Copy each of the records below line for line, changing no character.

**Given records:**
▬▬▬▬▬▬

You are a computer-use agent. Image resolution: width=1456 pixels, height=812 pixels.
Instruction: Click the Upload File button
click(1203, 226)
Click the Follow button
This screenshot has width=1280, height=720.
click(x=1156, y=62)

▬▬▬▬▬▬

**Written reply:**
You are a computer-use agent. Image resolution: width=1456 pixels, height=812 pixels.
Instruction: Click the Upload File button
click(1203, 226)
Click the Follow button
This screenshot has width=1280, height=720.
click(x=1156, y=62)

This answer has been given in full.